## Begin Exercise inputs

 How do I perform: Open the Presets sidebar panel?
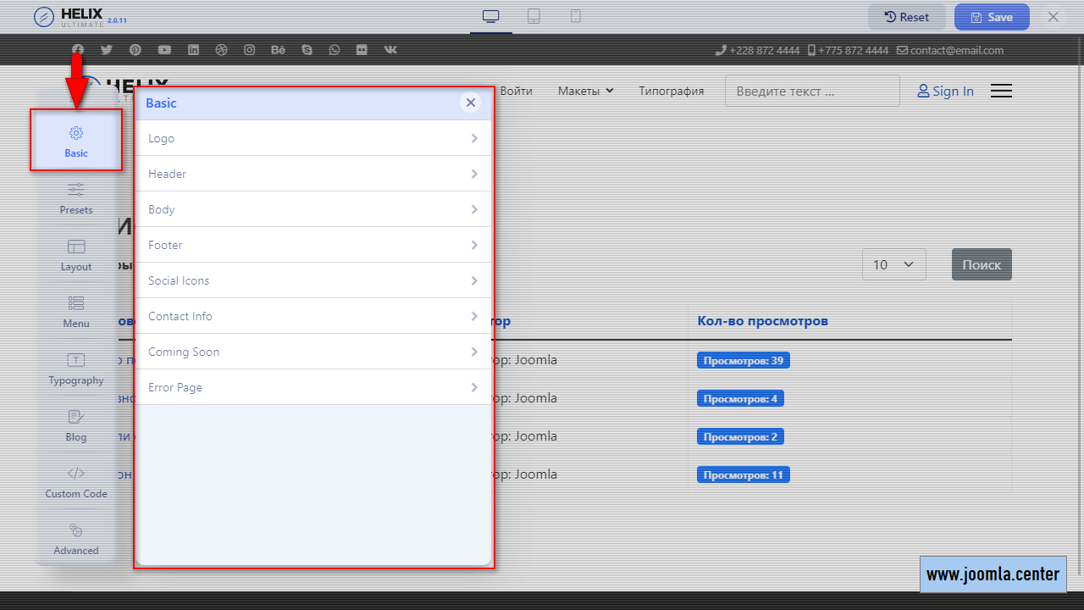click(76, 198)
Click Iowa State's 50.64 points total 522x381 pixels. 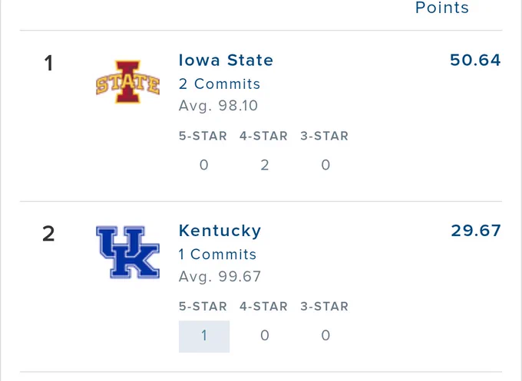(x=475, y=60)
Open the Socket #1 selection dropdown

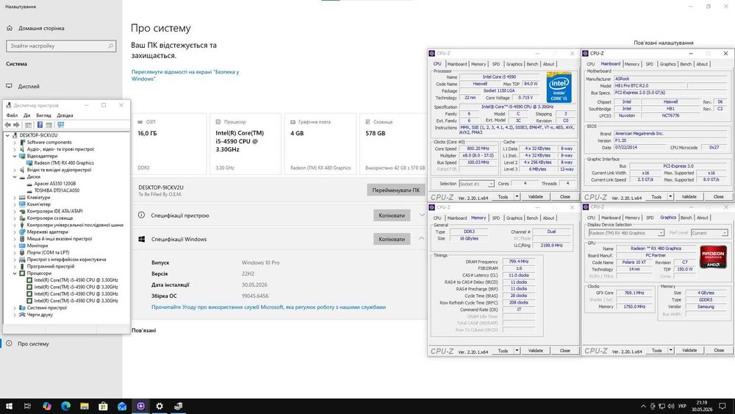pyautogui.click(x=477, y=184)
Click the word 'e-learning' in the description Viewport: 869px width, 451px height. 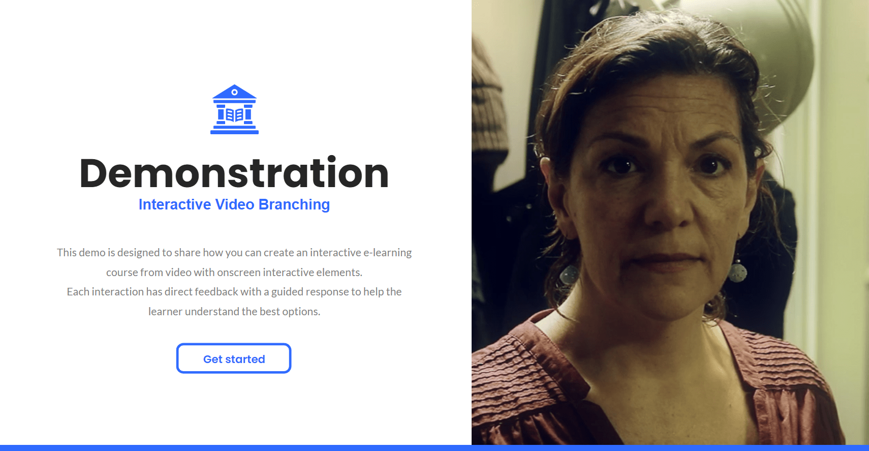(387, 253)
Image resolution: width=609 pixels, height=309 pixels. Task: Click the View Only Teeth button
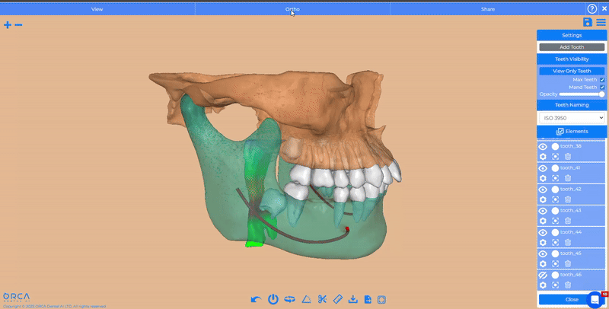pyautogui.click(x=572, y=71)
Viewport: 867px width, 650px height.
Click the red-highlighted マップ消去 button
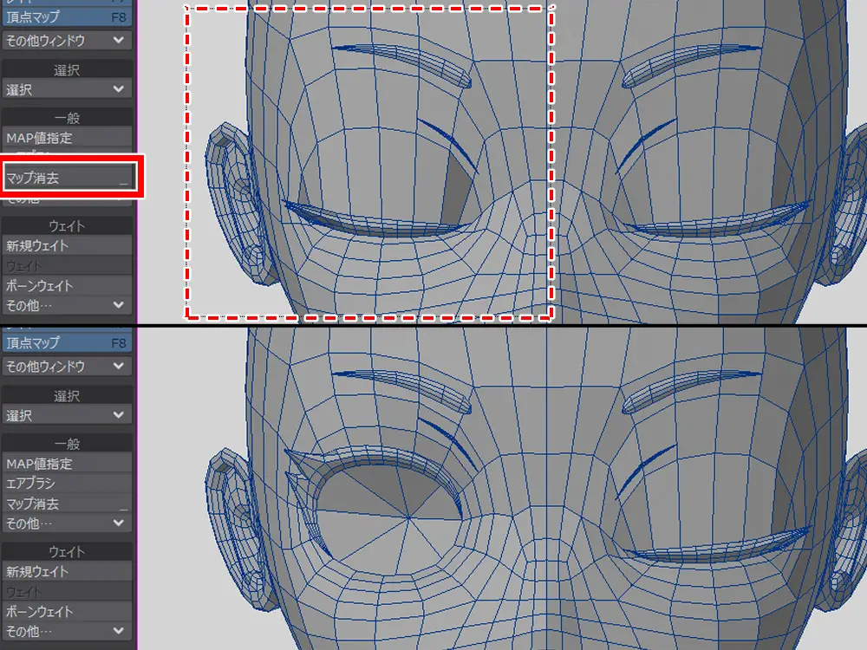click(68, 179)
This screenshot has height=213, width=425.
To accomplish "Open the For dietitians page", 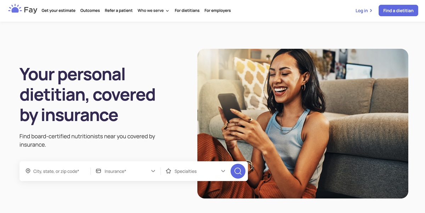I will click(x=187, y=11).
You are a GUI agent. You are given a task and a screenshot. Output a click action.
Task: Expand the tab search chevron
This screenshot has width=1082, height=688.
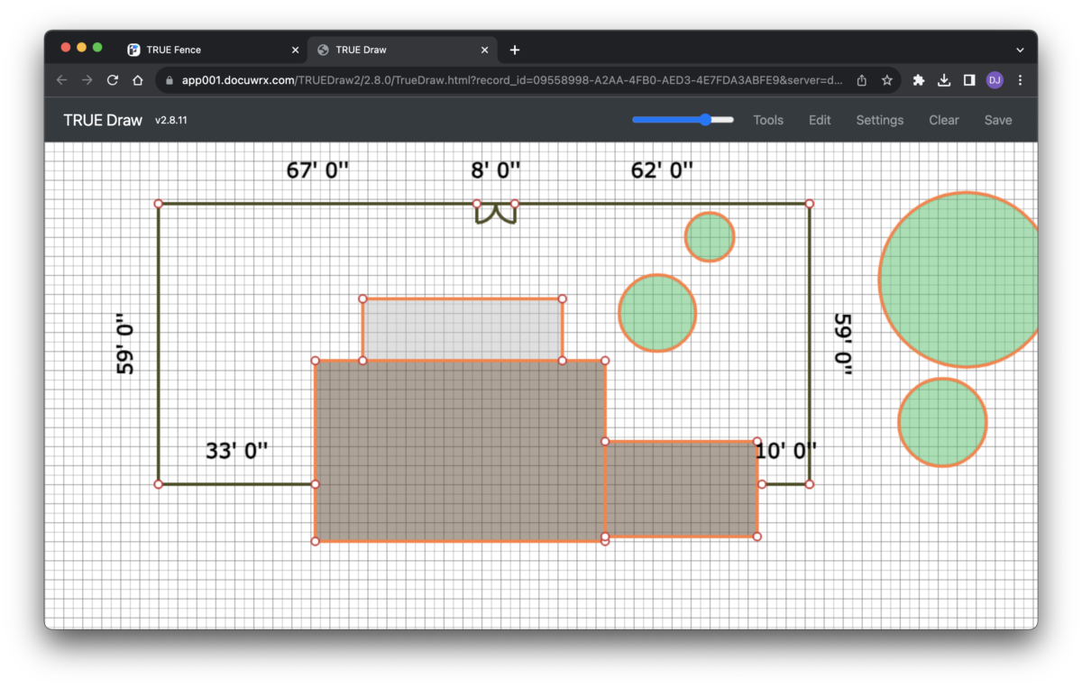[1020, 50]
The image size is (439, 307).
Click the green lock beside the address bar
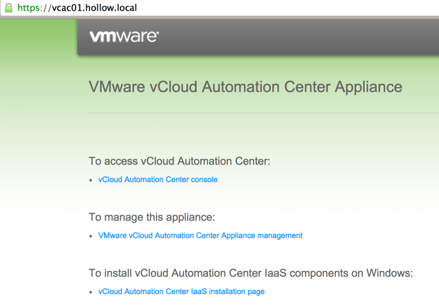coord(9,7)
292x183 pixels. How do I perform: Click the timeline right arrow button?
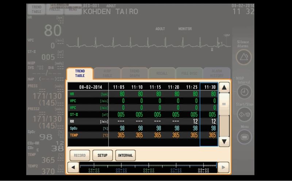click(223, 168)
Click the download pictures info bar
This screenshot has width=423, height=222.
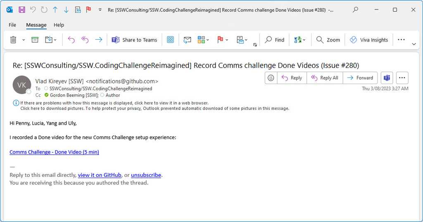click(154, 109)
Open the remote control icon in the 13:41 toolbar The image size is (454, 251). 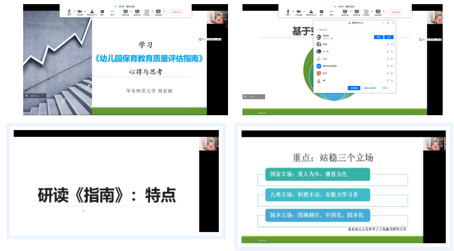tap(378, 11)
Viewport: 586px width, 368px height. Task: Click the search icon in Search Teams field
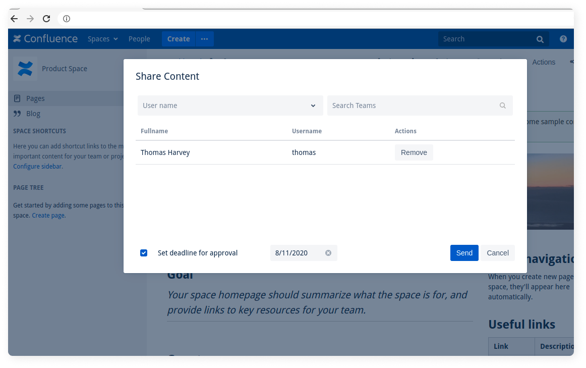tap(502, 105)
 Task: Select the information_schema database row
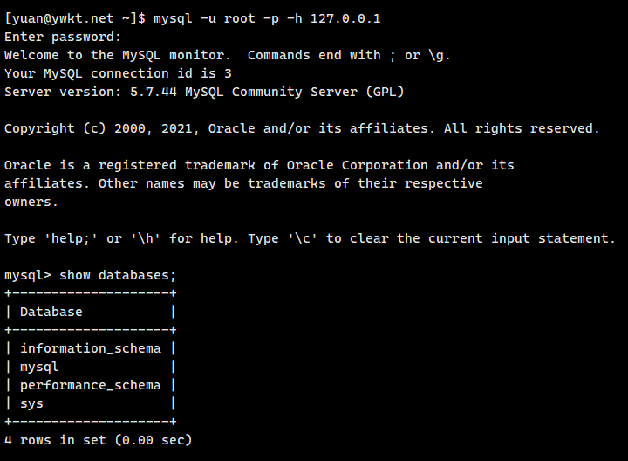pyautogui.click(x=91, y=348)
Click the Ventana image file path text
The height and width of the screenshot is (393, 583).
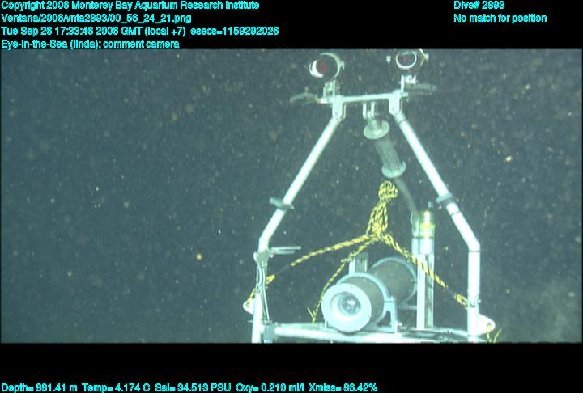click(x=96, y=18)
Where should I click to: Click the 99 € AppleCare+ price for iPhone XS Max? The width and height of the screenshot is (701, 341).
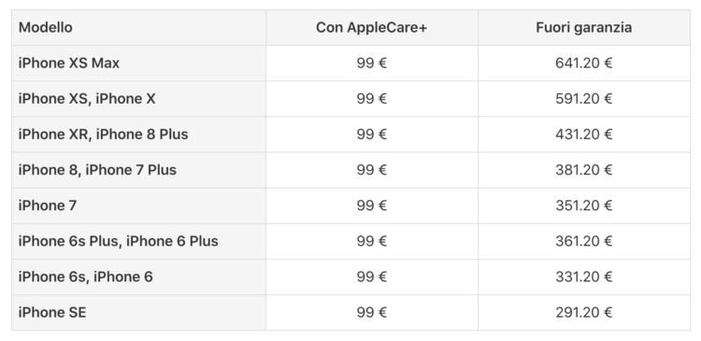click(371, 63)
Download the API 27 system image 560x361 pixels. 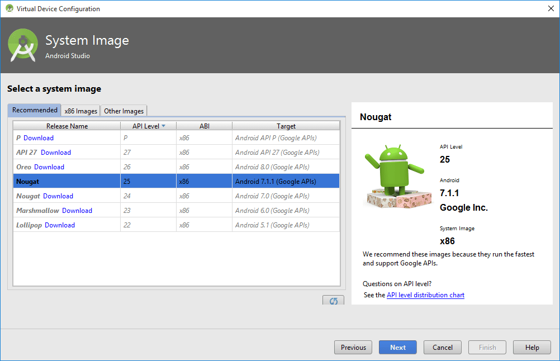pos(56,153)
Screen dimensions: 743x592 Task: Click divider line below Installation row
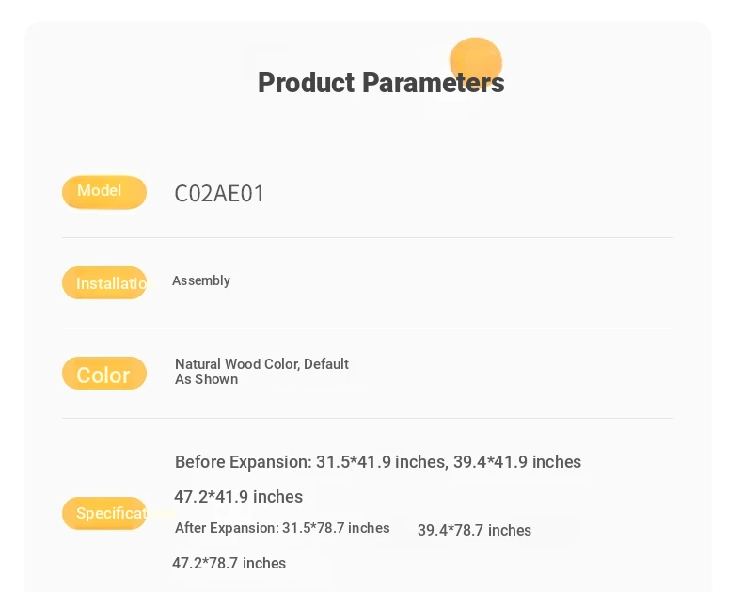click(x=367, y=328)
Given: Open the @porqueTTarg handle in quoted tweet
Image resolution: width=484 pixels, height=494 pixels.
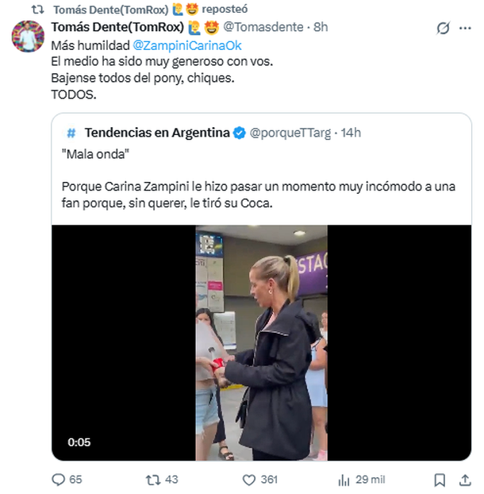Looking at the screenshot, I should [290, 132].
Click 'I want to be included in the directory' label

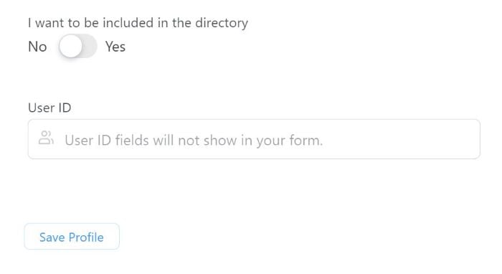[x=138, y=23]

## End Exercise inputs

Given problem:
Please find each line in the listing above that contains the string "search" and copy those lines out. Treat uppercase and lowercase as different.

Written solution:
Task: Expand the tab search chevron
Viewport: 586px width, 368px height. Task: Click the search icon in Search Teams field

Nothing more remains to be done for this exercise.